Wobei die Wirkung der emotionalen Botschaft, die im regionalen Angebot mitverpackt ist, nämlich im Zeitalter der Globalisierung „etwas für die Heimat zu tun“, die Kaufentscheidung immer stärker beeinflusst. Der Verbraucher, die Verbraucherin greift zu Produkten mit Herkunft, weil sie (vermeintlich) sicher und die Kaufentscheidung obendrein ethisch korrekt ist.
Dass sich hierzulande immer öfter bei Kaufentscheidungen Konkurrenzsituationen auftun zwischen Bioprodukten und Produkten aus regionaler Erzeugung, ist evident.
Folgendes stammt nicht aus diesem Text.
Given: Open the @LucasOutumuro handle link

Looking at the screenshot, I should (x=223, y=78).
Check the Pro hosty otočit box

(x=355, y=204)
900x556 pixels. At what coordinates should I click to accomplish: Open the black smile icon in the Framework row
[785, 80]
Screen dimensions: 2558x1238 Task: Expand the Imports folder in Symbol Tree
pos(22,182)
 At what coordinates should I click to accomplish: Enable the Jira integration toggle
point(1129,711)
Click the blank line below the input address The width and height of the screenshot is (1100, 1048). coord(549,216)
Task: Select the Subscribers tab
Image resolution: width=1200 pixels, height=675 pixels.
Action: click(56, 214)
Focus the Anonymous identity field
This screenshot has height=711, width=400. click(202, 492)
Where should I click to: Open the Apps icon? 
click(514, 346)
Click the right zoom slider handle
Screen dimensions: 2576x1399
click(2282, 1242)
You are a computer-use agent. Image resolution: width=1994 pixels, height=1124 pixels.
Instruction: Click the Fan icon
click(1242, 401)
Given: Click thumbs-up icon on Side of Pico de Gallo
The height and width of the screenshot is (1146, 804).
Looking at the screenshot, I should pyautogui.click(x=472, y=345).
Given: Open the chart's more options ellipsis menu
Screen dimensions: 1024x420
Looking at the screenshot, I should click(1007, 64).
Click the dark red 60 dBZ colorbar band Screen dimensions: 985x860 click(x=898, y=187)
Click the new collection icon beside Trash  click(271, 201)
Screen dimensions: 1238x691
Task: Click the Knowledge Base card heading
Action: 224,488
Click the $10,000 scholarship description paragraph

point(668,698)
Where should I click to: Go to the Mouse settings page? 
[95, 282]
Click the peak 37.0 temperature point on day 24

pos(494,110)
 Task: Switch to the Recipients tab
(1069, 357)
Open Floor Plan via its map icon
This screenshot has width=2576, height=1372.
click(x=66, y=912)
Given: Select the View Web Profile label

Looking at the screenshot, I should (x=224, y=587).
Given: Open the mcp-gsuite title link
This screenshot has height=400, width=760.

Dass viele dieser Entscheidungen zwischen biologisch produzierten Lebensmitteln und regionalen Lebensmitteln zugunsten Letzterer ausfallen, mutet jedenfalls wie die Befolgung des TIME MAGAZIN- Aufmachers vom März 2007 an: „Forget organic. Eat local“.
Die Frage bleibt, wie die Qualität der Information für den Konsumenten zum Thema „local food“ verbessert und damit eine Haltungsänderung bewirkt werden kann, die von Dauer ist. Welche Vorbildfunktion bekannte Köchinnen und Köche, aber auch Gastronomie und Hotellerie insgesamt zur Bewusstseinsbildung puncto „Ernährung – Genuss – Gesundheit“ leisten können und wollen. Und wie die Wahrnehmung regionaler Küche wirksam als unverwechselbares Spezifikum einer Tourismusdestination gestärkt werden kann. Die Frage bleibt auch, ob die Gratwanderung zwischen legitimer Stärkung qualitativ hochwertiger lokaler Produktion und einem Abrutschen in Chauvinismen vermieden werden kann. Und wie letztlich die wichtigsten Kriterien eines Lebensmittels – ob Gemüse, Fleisch oder Fisch – bewahrt werden können: die natürliche Qualität, ethische Produktion und guter Geschmack.